Task requirements: Reproduce the listing below line for line, without changing a single character.

Material provided:

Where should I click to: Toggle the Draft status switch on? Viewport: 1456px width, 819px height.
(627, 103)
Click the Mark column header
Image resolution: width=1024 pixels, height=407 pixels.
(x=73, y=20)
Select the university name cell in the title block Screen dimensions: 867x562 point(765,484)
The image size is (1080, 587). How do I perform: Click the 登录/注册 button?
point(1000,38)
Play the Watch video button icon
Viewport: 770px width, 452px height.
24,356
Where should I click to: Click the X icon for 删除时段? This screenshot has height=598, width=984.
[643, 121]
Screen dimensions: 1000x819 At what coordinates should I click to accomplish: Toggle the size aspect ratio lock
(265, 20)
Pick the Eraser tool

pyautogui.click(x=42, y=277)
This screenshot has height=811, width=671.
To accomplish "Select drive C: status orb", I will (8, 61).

Complete answer:
Where should I click to: Toggle the Draft status switch on? Viewport: 1456px width, 819px height.
(627, 103)
Click the Mark column header
Image resolution: width=1024 pixels, height=407 pixels.
(x=73, y=20)
Select the university name cell in the title block Screen dimensions: 867x562 point(765,484)
The image size is (1080, 587). How do I perform: Click the 登录/注册 button?
point(1000,38)
Play the Watch video button icon
Viewport: 770px width, 452px height.
24,356
Where should I click to: Click the X icon for 删除时段? This screenshot has height=598, width=984.
[643, 121]
Screen dimensions: 1000x819 At what coordinates should I click to accomplish: Toggle the size aspect ratio lock
(265, 20)
Pick the Eraser tool

pyautogui.click(x=42, y=277)
This screenshot has height=811, width=671.
To accomplish "Select drive C: status orb", I will (8, 61).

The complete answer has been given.